You can add multiple VM classes to a single namespace. Different VM classes serve as indicators of different levels of service. If you publish multiple VM classes, DevOps users can select between all custom and default classes when creating and managing virtual machines in the namespace.

Note:

To be able to deploy a Tanzu Kubernetes cluster in a newly created namespace, DevOps engineers need to have access to VM classes. As a vSphere administrator, you must explicitly associate default or custom VM classes to any new namespace where the Tanzu Kubernetes cluster is deployed. Existing namespaces, where Tanzu Kubernetes clusters have been already provisioned, continue to have automatic access to default VM classes. But you can also associate custom VM classes with any existing namespace.

Prerequisites

Use default VM classes that VMware provides or create new classes.
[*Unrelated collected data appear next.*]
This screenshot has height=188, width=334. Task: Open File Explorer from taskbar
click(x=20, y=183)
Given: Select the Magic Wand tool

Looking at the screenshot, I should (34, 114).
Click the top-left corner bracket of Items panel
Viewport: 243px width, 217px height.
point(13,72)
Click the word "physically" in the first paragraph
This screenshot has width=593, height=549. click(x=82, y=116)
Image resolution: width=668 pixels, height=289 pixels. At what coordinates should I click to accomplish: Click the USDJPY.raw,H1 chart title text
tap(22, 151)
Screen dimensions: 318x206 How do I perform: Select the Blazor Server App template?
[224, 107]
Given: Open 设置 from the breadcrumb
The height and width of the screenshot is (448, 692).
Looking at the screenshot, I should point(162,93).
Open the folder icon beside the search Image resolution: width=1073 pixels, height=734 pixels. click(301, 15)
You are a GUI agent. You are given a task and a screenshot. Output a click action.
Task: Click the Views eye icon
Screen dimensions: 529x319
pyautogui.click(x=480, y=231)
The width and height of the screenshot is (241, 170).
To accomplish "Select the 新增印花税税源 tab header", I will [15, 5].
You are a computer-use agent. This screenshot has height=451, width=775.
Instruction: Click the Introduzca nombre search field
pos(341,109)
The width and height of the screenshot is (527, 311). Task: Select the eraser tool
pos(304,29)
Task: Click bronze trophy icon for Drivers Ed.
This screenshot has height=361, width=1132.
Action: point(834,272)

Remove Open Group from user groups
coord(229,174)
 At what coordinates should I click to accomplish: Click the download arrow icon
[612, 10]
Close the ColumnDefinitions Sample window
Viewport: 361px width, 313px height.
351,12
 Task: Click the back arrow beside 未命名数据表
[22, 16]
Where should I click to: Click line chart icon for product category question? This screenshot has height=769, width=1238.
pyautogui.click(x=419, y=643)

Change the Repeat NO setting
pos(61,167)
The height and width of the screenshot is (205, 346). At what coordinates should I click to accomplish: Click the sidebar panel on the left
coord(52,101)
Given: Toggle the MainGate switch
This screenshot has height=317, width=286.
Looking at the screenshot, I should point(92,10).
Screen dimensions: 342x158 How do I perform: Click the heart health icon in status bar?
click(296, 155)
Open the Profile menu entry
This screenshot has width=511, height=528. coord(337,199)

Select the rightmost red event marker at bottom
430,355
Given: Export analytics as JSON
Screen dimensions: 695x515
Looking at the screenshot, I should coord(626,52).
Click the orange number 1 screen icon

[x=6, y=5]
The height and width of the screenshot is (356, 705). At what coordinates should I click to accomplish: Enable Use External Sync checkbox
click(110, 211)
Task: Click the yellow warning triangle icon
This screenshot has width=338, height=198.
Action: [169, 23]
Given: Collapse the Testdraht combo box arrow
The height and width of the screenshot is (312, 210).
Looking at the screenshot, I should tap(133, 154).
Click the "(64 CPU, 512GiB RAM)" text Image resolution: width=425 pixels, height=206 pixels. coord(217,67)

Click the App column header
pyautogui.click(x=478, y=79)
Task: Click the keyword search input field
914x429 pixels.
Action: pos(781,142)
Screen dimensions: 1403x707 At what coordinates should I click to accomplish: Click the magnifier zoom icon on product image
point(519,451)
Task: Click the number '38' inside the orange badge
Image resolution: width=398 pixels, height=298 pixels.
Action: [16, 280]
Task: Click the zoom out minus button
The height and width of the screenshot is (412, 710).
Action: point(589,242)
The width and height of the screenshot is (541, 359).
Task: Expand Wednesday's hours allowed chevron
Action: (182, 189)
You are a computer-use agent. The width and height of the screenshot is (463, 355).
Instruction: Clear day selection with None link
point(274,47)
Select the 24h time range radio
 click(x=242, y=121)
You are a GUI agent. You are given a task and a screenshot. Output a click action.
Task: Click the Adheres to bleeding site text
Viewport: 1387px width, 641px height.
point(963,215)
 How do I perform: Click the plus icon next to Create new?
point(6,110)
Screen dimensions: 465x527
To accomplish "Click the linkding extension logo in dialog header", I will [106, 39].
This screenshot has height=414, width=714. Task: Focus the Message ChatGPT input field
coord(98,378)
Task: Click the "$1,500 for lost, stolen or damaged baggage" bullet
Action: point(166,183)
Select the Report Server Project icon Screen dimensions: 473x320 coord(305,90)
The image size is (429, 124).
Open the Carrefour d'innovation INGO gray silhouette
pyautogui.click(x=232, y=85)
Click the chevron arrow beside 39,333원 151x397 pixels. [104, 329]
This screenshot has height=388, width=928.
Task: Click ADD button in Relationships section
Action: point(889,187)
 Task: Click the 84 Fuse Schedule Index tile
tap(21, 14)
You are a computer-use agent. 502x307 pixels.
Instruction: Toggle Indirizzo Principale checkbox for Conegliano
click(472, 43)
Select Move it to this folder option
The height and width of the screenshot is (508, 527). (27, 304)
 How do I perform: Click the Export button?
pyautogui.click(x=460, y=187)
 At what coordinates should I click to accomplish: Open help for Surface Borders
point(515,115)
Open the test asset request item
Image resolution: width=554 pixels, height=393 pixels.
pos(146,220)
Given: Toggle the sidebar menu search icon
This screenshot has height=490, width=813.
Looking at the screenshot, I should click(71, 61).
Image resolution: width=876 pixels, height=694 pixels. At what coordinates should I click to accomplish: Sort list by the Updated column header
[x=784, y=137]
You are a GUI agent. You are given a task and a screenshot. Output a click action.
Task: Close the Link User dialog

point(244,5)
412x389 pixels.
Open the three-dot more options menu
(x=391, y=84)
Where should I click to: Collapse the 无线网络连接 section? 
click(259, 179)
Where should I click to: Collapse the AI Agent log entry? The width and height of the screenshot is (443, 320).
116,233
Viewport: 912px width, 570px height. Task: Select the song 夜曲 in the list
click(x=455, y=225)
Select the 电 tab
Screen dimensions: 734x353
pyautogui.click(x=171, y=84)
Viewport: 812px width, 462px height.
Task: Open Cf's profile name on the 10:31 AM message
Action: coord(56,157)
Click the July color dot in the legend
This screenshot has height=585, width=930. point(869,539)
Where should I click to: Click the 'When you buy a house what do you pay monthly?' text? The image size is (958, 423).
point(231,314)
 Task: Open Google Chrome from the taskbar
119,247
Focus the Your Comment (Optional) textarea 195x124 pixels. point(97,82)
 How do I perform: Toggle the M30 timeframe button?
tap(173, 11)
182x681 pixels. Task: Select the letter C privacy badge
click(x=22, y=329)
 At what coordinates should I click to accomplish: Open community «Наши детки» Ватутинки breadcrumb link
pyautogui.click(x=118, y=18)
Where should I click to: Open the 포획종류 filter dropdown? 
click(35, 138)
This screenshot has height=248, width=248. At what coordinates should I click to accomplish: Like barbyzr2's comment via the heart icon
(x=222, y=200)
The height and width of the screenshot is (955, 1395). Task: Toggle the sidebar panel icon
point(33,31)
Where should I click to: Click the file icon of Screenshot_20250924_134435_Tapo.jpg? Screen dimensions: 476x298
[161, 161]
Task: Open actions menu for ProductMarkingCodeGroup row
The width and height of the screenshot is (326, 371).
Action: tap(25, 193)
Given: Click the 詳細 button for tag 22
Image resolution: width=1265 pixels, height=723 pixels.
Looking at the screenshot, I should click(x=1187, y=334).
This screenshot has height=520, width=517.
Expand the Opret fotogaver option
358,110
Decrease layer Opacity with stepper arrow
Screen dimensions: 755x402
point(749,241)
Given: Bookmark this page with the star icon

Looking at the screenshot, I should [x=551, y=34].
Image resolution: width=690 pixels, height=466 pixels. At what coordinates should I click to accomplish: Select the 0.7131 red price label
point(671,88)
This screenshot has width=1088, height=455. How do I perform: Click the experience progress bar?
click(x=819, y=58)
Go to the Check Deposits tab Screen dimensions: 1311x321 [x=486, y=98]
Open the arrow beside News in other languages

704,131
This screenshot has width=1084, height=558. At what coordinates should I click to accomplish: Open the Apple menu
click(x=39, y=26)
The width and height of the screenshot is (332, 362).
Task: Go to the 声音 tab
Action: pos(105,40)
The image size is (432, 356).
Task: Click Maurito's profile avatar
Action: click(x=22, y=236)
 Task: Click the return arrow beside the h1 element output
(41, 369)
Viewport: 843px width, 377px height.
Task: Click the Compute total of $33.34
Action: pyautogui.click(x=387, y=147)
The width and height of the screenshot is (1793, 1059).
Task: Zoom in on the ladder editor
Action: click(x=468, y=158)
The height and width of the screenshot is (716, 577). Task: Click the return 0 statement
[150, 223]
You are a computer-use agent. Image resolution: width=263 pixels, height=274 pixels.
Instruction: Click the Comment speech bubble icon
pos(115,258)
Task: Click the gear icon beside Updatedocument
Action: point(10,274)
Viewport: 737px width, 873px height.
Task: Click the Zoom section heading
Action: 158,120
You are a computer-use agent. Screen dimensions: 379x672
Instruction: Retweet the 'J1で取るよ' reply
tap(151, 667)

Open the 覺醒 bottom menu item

See Create a VM Class in vSphere with Tanzu.

Required privileges:
  • Namespaces.Modify cluster-wide configuration
  • Namespaces.Modify namespace configuration
  • Virtual Machine Classes.Manage Virtual Machine Classes

Procedure

  1. In the vSphere Client, go to the namespace.
    1. From the vSphere Client home menu, select Workload Management.
    2. Click the Namespaces tab and click the namespace.
  2. Add a VM class.
    1. On the VM Service pane, click Add VM Class.
    2. Select one or several VM classes and click OK.

Results

The VM classes you added become available in the namespace for the DevOps to self-service VMs. These classes can also be used by the VMs that make up Tanzu Kubernetes clusters.

What to do next

After you associate a VM class with a namespace, you can add more VM classes or remove the class to unpublish it from the namespace. See Manage VM Classes on a Namespace in vSphere with Tanzu.